Understanding WSGI vs ASGI: Performance and Concurrency

August 23, 2025

Python web frameworks have evolved significantly over the years, with the transition from WSGI (Web Server Gateway Interface) to ASGI (Asynchronous Server Gateway Interface) representing one of the most important shifts in how Python web applications handle concurrency and performance.

In this article, we’ll explore the fundamental differences between WSGI and ASGI, implement basic examples of both, and benchmark their performance to understand the real-world implications of choosing one over the other.

Understanding WSGI: The Synchronous Standard

WSGI has been the standard interface between web servers and Python web applications since PEP 333 was introduced in 2003 (later updated in PEP 3333). It provided a common ground that allowed Python web frameworks (like Flask and Django) to be server-agnostic, enabling them to work with various web servers like Gunicorn, uWSGI, and mod_wsgi.

A Simple WSGI Application

Let’s look at a basic WSGI application:

wsgi/main.py

def app(environ, start_response):
    response_body = b"Hello, WSGI World!"
    status = "200 OK"
    headers = [("Content-Type", "text/plain")]

    start_response(status, headers)
    return [response_body]

The WSGI interface is simple and straightforward:

A WSGI application is a callable (function or class) that takes two arguments:

environ: A dictionary containing CGI-like environment variables
start_response: A function that starts the response by sending status and headers

The callable must return an iterable of byte strings (the response body)

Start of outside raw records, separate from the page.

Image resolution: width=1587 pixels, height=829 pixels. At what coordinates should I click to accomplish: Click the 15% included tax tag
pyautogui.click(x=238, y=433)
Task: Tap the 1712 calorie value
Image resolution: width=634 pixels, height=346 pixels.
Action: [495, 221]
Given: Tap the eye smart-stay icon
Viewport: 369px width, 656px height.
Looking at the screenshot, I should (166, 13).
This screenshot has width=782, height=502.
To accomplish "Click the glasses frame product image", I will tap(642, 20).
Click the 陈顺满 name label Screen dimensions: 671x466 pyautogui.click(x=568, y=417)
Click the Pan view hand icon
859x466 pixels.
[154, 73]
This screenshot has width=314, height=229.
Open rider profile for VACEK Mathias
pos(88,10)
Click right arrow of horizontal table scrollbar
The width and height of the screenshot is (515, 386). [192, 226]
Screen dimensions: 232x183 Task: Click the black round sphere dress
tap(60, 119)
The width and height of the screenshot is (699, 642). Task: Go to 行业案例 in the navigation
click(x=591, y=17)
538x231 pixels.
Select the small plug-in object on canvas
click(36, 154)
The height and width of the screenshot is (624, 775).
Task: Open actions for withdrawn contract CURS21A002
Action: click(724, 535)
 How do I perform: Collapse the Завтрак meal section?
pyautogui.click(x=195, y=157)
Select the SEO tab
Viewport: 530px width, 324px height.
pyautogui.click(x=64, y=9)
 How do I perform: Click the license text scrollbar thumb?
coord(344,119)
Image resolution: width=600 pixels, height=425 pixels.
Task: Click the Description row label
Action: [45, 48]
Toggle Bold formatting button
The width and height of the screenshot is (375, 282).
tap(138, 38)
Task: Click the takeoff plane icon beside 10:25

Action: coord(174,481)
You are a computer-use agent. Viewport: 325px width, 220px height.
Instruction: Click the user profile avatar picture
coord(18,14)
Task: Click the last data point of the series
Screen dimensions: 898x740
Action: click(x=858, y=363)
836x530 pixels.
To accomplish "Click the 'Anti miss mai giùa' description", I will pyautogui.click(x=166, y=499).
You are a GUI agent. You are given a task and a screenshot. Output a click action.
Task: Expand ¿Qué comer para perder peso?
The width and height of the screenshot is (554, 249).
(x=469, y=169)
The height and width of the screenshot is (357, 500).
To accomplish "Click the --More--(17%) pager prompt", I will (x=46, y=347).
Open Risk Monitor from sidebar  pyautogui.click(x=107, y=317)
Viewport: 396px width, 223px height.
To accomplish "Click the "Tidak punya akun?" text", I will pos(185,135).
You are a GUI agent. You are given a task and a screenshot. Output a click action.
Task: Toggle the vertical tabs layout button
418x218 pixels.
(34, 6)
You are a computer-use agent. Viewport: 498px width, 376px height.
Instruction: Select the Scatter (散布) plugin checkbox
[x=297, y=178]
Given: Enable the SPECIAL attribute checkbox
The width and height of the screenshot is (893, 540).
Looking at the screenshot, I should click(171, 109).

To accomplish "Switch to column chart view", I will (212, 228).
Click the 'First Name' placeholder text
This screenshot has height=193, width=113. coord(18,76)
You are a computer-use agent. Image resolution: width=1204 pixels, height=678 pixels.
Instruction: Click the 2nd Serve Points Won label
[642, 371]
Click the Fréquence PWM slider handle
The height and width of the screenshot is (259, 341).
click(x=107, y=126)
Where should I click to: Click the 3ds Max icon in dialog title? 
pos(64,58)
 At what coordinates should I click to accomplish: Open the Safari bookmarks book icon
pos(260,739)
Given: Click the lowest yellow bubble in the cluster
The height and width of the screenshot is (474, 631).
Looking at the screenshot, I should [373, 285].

WSGI Middleware and Routing

WSGI also supports middleware - components that sit between the server and application to modify requests or responses. Here’s an example:

wsgi/middleware_routing.py

def simple_middleware(app):
    """A simple WSGI middleware that adds a header"""
    def middleware(environ, start_response):
        def custom_start_response(status, headers, exc_info=None):
            headers.append(("X-Custom-Header", "WSGI-Middleware"))
            return start_response(status, headers, exc_info)

        return app(environ, custom_start_response)

    return middleware


def router_app(environ, start_response):
    path = environ["PATH_INFO"]

    if path == "/":
        response_body = b"Hello from WSGI Root!"
    elif path == "/about":
        response_body = b"This is the About page (WSGI)."
    else:
        response_body = b"404 Not Found"
        start_response("404 Not Found", [("Content-Type", "text/plain")])
        return [response_body]

    start_response("200 OK", [("Content-Type", "text/plain")])
    return [response_body]


# Wrap the app with middleware
app = simple_middleware(router_app)

This pattern is foundational to how web frameworks like Flask and Django handle middleware and routing.

The WSGI Concurrency Problem

While WSGI works well for many applications, it has one significant limitation: it’s synchronous by nature. This means that:

Each request ties up a Python process/thread until the response is complete
I/O operations block the entire process
Scaling requires more processes/threads (e.g., adding more containers to our deployment or adding more gunicorn workers), which can be resource-intensive

Let’s see this in action with a simple example that demonstrates the blocking nature of WSGI:

wsgi/speedcheck.py

import time

def app(environ, start_response):
    path = environ["PATH_INFO"]

    if path == "/fast":
        body = b"Fast response from WSGI!"
        status = "200 OK"
    elif path == "/slow":
        time.sleep(5)  # blocks everything
        body = b"Slow response from WSGI after 5s!"
        status = "200 OK"
    else:
        body = b"404 Not Found"
        status = "404 Not Found"

    start_response(status, [("Content-Type", "text/plain")])
    return [body]

In this example, the /slow endpoint uses time.sleep(5) to simulate a slow operation. While this request is being processed, the entire worker thread/process is blocked, preventing it from handling any other requests. If we try to hit the /fast endpoint while the slow endpoint is being executed, the /fast endpoint would also be blocked.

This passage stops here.